Too frequently lost in the current debate over “net neutrality” is a focus on what policies would actually work best to bring faster broadband to rural America — or in some cases, bring broadband for the first time.
Half of Mississippians live in rural areas, compared to 1 in 5 Americans nationwide. According to the Federal Communications Commission, 39 percent of rural Americans lack access to broadband (defined as download speeds of 25Mbps), as compared to only 4 percent of urban Americans. That’s the broadband gap, and it impairs rural America’s economy. Few single efforts would do more to boost the economic prospects of America’s rural regions — including much of Mississippi — than closing this divide.
To be clear, there will be no new broadband without investment. Some can be provided through public funds, such as the FCC’s High-Cost Fund and state-supported programs. But the vast majority of the needed investment must come from the private sector.
The potential of broadband to help rural Mississippi and rural America overall is almost unlimited. Our rural regions are business-friendly environments characterized by lower costs of doing business as compared to the national average. Land costs less. Taxes are typically lower, and the prevailing wages are generally not as high. By defeating distance, fast broadband makes it possible to run a business from almost anywhere and to realize the cost saving benefits rural regions offer. More people will naturally want to set up their businesses in small communities that are also great places to work and raise a family.

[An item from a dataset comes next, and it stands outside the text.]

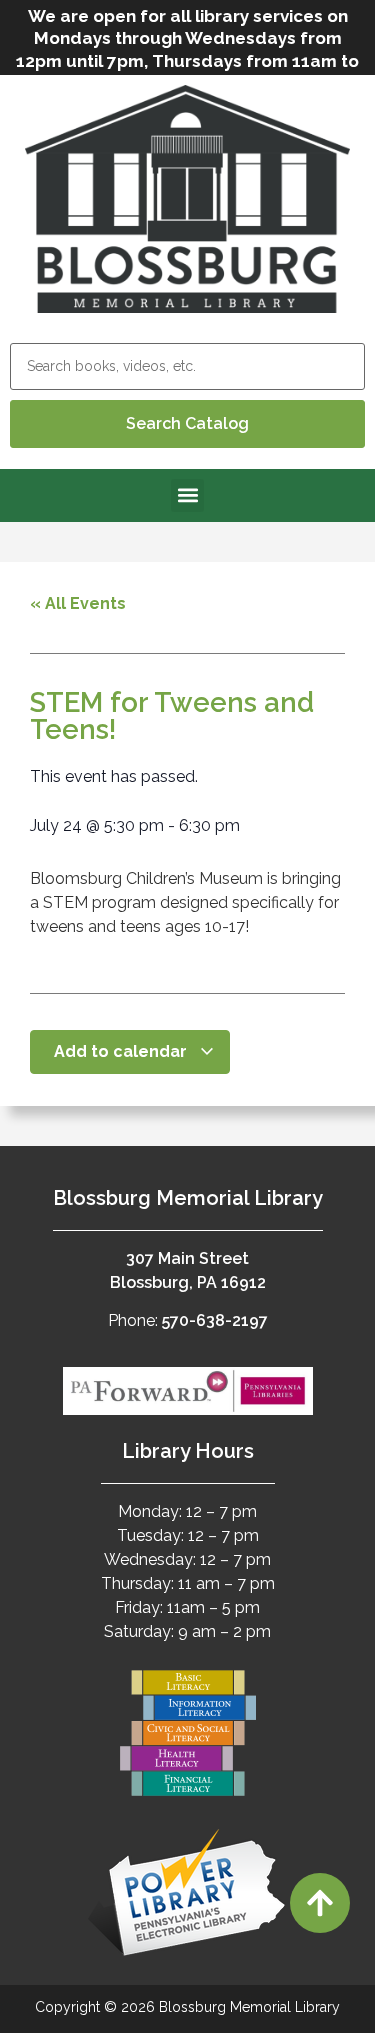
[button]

Few business owners will benefit more from faster broadband than farmers and ranchers, who will have an array of tools with far greater capabilities for everyday operations, staying informed on markets, and raising yields through precision agriculture, which represents a major advance. It potentially offers the orders of magnitude improvements for today’s agriculture that mechanization offered a century ago. With broadband communications, farmers can now have real-time monitoring of conditions in every part of the farm and can respond in a far more exact and efficient way that brings higher crop yields and higher profits.
So what policies will help bring faster broadband to rural America?
The key is stimulating private investment, which depends on regulatory certainty. The business case for carriers to invest large sums in rural areas is challenging under the best of circumstances. Fiber-optic lines must be deployed over long distances and challenging terrain to reach lightly-populated communities where the subscriber base for services may not be large. If the carriers are uncertain about the shape of future regulations that will affect their ability to recover these investments, the large sums that are needed will simply not be spent.
In 2015, the FCC overturned the light-touch regulatory principles under which the Internet grew and flourished for two decades beginning with the Clinton Administration. That 20-year period was the golden era for broadband investment, enabling our nation to create a communications network that became the envy of the world.
But under the FCC’s 2015 order, broadband was treated as a “telecommunications service” subject to the rules created in the 1930s for monopoly telephones. Under the 2015 rules, the FCC could decide to regulate prices and set other onerous terms and conditions for broadband service. With uncertainty about which future telecommunications service rules the FCC might apply, carrier investment severely declined and in large parts of rural America came to a standstill.
Fortunately, under different leadership the FCC in 2017 restored the historic designation of broadband as an information service. The door is open once again to large-scale broadband investment, but some in Congress are now urging a return of the heavy-handed regulatory treatment imposed on broadband in 2015. That would be a major mistake for the country at large and particularly punishing for broadband investment in our rural regions.
To get to precision agriculture and to other major advancements — maybe even a driverless tractor — the country will need new 5G broadband technology that offers much faster broadband speeds and lower “latency” (to be sure the driverless tractor plows a straight line). But 5G technology will require even larger levels of investment, which will only come if carriers can be certain of the rules going forward.
There are things Congress should act on, including a forward-looking net neutrality policy that assures open networks, a statutory determination that broadband is an information service to be overseen lightly by the FCC, and a set of privacy rules that gives consumers control over their personal information across the span of the Internet ecosystem. A return to the 2015 heavy-handed regulation that depressed investment and penalized rural areas, however, is the wrong approach for the country and most definitely the wrong approach for rural America.